__Exercise__. Pictures aside, print all of the data below exactly as written.

__Dataset entries__.

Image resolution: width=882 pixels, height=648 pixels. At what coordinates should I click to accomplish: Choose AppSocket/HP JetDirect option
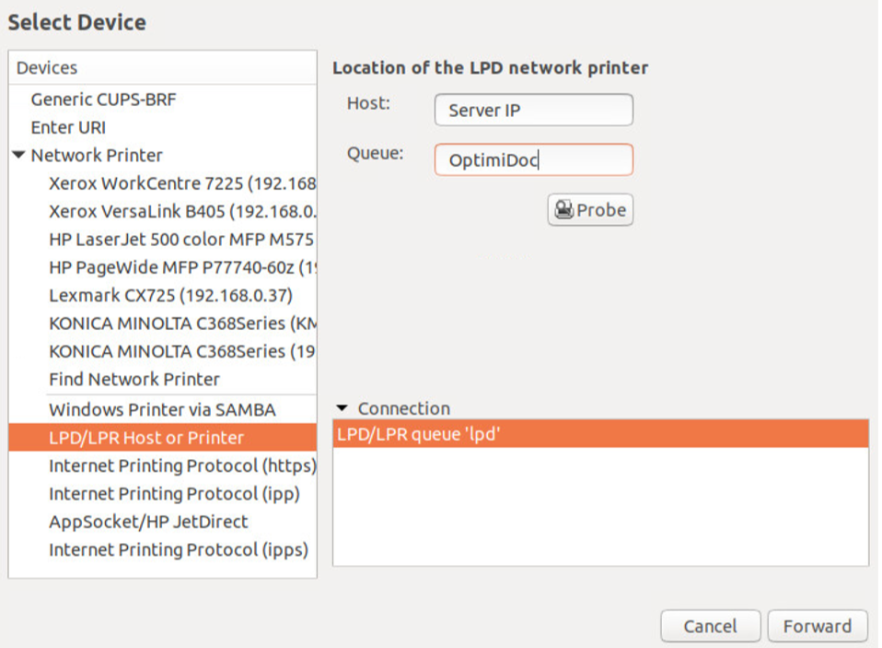coord(148,522)
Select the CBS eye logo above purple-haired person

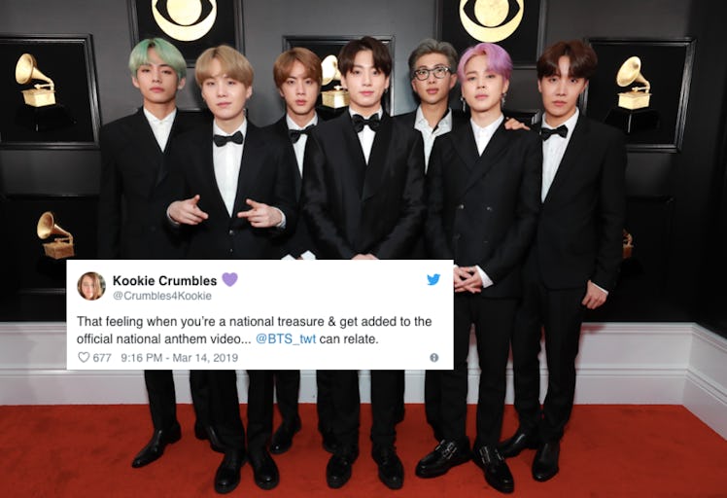(x=492, y=18)
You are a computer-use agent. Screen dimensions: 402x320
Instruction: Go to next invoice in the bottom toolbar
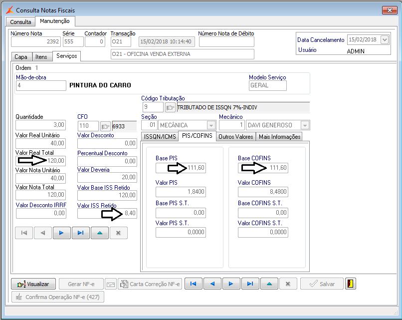click(x=231, y=284)
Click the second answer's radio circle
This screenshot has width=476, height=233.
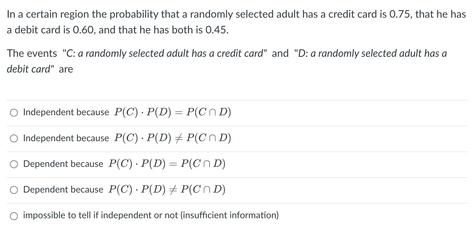[14, 138]
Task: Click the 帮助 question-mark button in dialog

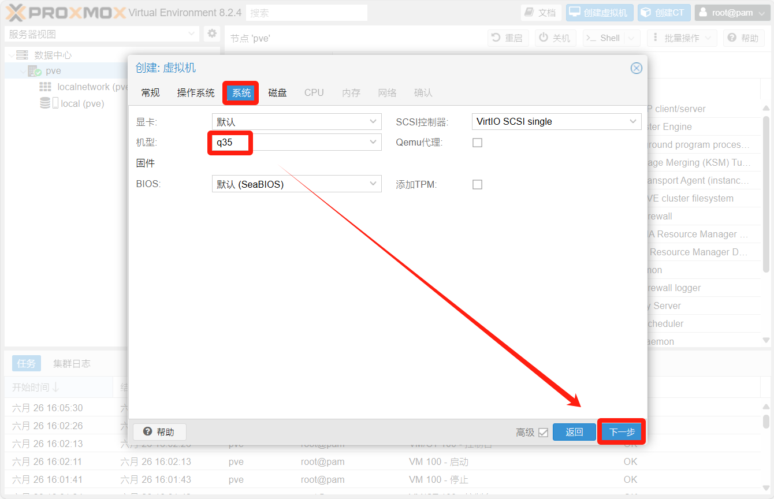Action: tap(159, 432)
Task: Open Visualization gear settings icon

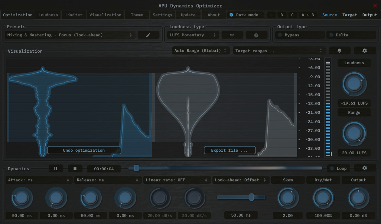Action: (364, 51)
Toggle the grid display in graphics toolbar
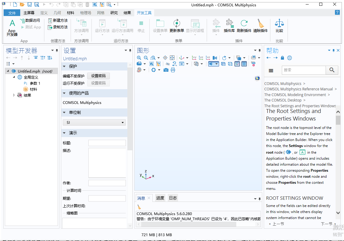This screenshot has width=344, height=241. pyautogui.click(x=244, y=64)
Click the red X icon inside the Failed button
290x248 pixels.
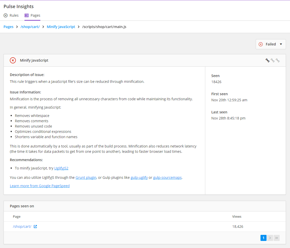pyautogui.click(x=260, y=44)
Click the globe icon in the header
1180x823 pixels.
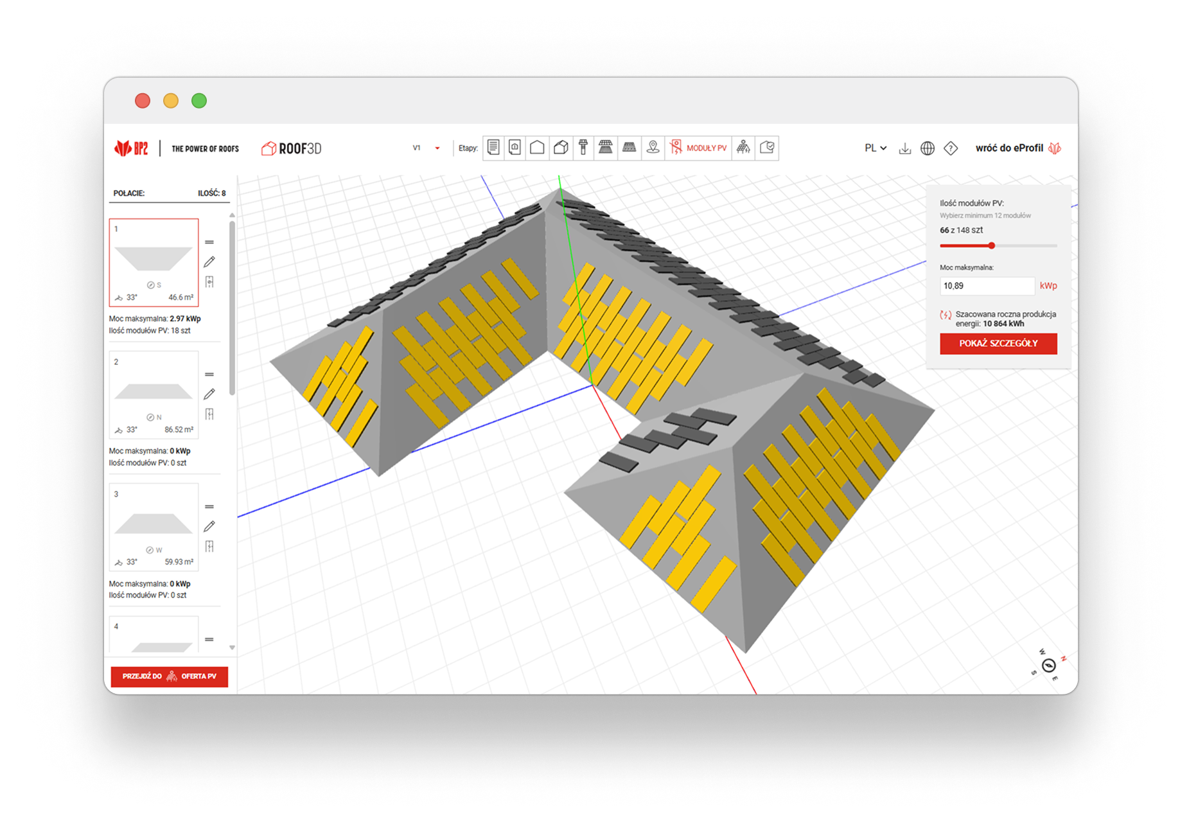coord(927,148)
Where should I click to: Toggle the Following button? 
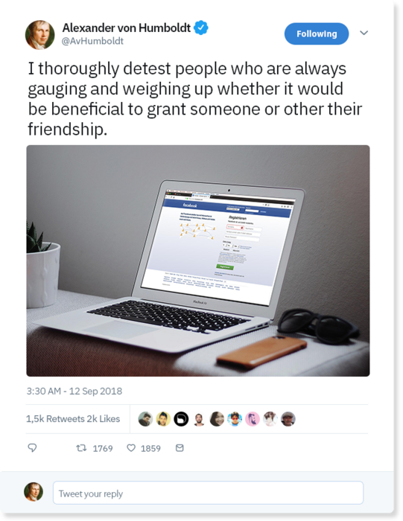(x=317, y=33)
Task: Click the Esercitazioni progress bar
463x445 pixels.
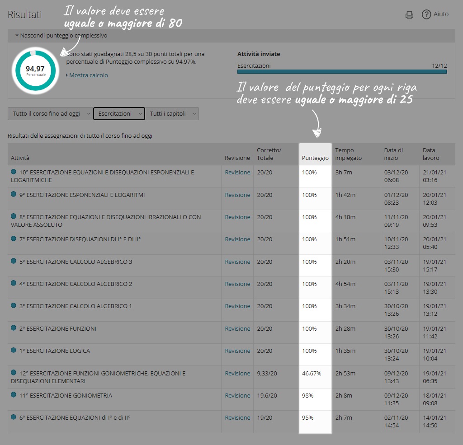Action: pyautogui.click(x=342, y=71)
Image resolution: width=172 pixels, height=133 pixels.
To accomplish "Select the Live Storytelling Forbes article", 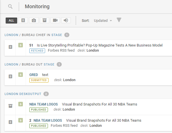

__Solution__.
Image resolution: width=882 pixels, height=648 pixels. At what coordinates should I click to accomplish: Choose AppSocket/HP JetDirect option
coord(148,522)
Select the CBS eye logo above purple-haired person

(x=492, y=18)
You are a computer-use agent. Screen dimensions: 402x320
Instruction: Go to next invoice in the bottom toolbar
click(x=231, y=284)
Click the second answer's radio circle
This screenshot has width=476, height=233.
[14, 138]
Task: Click the 帮助 question-mark button in dialog

Action: tap(159, 432)
Task: Open Visualization gear settings icon

Action: (364, 51)
Toggle the grid display in graphics toolbar
This screenshot has width=344, height=241. pyautogui.click(x=244, y=64)
Click the red X icon inside the Failed button
290x248 pixels.
pyautogui.click(x=260, y=44)
Click the globe icon in the header
1180x823 pixels.
coord(927,148)
Where should I click to: Toggle the Following button? 
(x=317, y=33)
Task: Click the Esercitazioni progress bar
463x445 pixels.
Action: pyautogui.click(x=342, y=71)
Image resolution: width=172 pixels, height=133 pixels.
To accomplish "Select the Live Storytelling Forbes article", 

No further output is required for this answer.